Sowohl Vorarlberg, als auch Bayern bieten Künstlern in der Krise Hilfen an. „Ich habe vom Land ein Arbeitsstipendium bekommen“, sagt Stefanie Beck. Eigentlich wäre sie gerade mit ihrem Kindertheater auf Tour, würde mit einem Tanztheater bald Premiere feiern. Stattdessen trainiert sie jetzt viel und verkauft selbst gemalte Bilder oder Equipment für Jongleure. Straßenshows sind für sie keine Alternative, sie ist Bühnenartistin. „Der Laie denkt vielleicht, das geht – aber man kann eine Bühnenshow nicht einfach auf die Straße übertragen.“
Klaus Müller hat keine Unterstützung beantragt.
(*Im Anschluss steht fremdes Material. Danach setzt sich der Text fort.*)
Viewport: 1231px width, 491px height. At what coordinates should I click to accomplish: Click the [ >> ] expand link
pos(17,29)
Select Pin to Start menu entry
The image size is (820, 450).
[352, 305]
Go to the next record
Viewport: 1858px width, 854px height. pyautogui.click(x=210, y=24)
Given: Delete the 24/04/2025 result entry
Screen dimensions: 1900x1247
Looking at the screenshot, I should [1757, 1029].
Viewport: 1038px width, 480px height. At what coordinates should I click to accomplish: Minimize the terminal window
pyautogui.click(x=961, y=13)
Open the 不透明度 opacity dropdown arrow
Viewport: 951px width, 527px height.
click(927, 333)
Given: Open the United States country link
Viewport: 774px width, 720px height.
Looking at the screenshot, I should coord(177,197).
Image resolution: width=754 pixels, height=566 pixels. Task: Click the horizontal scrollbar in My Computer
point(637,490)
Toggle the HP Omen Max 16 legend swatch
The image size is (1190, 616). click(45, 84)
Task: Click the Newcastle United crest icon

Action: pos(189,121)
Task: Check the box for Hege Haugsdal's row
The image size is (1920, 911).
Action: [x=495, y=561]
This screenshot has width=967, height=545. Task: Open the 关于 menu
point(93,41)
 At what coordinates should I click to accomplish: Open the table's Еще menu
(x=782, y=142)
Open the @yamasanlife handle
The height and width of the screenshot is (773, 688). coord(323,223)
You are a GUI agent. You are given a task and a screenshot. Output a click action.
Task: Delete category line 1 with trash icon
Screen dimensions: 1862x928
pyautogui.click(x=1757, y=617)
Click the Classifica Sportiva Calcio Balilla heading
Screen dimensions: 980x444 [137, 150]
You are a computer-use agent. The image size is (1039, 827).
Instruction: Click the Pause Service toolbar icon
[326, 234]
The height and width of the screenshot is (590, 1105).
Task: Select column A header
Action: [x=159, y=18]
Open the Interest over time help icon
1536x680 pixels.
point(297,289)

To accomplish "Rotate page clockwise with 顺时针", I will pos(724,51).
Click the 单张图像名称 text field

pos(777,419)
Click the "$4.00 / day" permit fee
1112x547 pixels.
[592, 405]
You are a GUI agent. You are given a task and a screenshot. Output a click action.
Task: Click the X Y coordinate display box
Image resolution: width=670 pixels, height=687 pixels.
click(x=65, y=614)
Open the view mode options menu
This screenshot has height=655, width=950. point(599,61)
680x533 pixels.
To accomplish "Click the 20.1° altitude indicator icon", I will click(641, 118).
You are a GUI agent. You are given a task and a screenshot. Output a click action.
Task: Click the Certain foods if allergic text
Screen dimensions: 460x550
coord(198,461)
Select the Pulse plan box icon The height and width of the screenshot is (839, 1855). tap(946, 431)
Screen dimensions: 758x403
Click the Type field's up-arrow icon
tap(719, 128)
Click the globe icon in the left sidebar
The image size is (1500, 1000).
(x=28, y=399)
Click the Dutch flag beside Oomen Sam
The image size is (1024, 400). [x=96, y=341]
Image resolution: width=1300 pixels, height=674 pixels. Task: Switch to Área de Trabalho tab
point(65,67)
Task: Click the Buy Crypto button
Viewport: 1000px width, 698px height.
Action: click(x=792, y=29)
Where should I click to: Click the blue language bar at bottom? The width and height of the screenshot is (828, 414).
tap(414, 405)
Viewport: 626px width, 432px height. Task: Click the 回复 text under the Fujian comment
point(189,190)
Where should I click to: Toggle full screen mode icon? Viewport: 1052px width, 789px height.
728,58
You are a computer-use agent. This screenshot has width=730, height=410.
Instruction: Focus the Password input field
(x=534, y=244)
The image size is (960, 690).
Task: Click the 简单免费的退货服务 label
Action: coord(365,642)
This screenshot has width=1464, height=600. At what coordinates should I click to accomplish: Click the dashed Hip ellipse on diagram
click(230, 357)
Zwar bietet der Freistaat seit einiger Zeit ein Hilfsprogramm an, bei dem freischaffende Künstler über ein Vierteljahr bis zu tausend Euro Unterstützung im Monat bekommen können. „Für mich ist das eine klassische Mogelpackung“, sagt der Künstler. Denn bedingungslos sei das Geld keineswegs. „Die tausend Euro müssen voll versteuert werden und wenn ich in den drei Monaten etwas dazu verdiene, muss ich einen Teil der Hilfen wieder zurückzahlen.“Was vor einigen Wochen groß angepriesen worden sei, helfe den Künstlern in Wirklichkeit wenig. „Söder hat gesagt, wir lassen in Bayern keinen allein – genau das tun sie aber“, sagt Klaus Müller. Die Artisten und Straßenkünstler sind sich einig: Geld ist nicht das, was sie jetzt brauchen. „Man soll mir einfach wieder ermöglichen, zu arbeiten“, sagt Klaus Müller. „Ich will auch nicht in eine andere Branche umsiedeln. Denn was ich mache, ist kein Beruf, von dem man lebt. Es ist ein Beruf, für den man lebt.“
Für die 34-jährige Stefanie Beck fühlt es sich ein bisschen nach Berufsverbot an. „Viele Menschen denken ja, Künstler ist ein unsicherer Job“, sagt sie. Sie selbst habe das nie so gesehen, denn sie sei immer gut durchgekommen. „Aber jetzt ist es zum ersten Mal prekär. Mein Job fühlt sich unsicher an.“Auch Klaus Müller hält nicht mehr ewig durch. „Irgendwann ist Hartz IV unausweichlich.“
Doch was wäre eine Lösung? Er fände es gut, wenn es eine Förderung gäbe, die Auftritte wieder möglich macht. Diese Förderung müsste dann so aussehen, dass sie Veranstaltungen ermöglicht, die sich trotz Mindestabstände und Auflagen lohnen. „Die Veranstalter brauchen eine Möglichkeit, dass ihre Kosten gedeckt werden. Es muss jetzt darum gehen, unter welchen Umständen
Veranstaltungen wieder möglich machen kann, damit man den Künstlern eine Perspektive bietet.“In der Bringschuld sieht er neben dem Freistaat auch den Bund – und die Stadt Lindau.
„Wir haben viele Einbußen stillschweigend hingenommen, haben länger als alle anderen auf unsere Einnahmen verzichtet“, sagt Klaus Müller. Und es gehe ihm sicher nicht darum, so zu tun, als gebe es keine Krise. „Aber die Kultur ist das Aushängeschild einer Gesellschaft. Was da gerade passiert, ist kein gutes Zeugnis.“
Um auf die Probleme in seiner Branche aufmerksam zu machen, dreht er jetzt Video-Interviews, die er auf Youtube hochlädt. Mit Künstlern, denen er normalerweise Auftritte vermittelt. Und er trainiert, jetzt wenigstens nicht mehr allein. „Ehrlich gesagt ist mir das am meisten abgegangen, dass man sich nicht mehr getroffen hat und nicht mehr austauschen konnte“, sagt Stefanie Beck. Und da gibt es noch eine andere Sache, die sie sehr vermisst hat: Das Publikum und den Applaus. Beides bekommt sie an diesem Nachmittag im Toskanapark zurück. Zumindest für ein paar Stunden.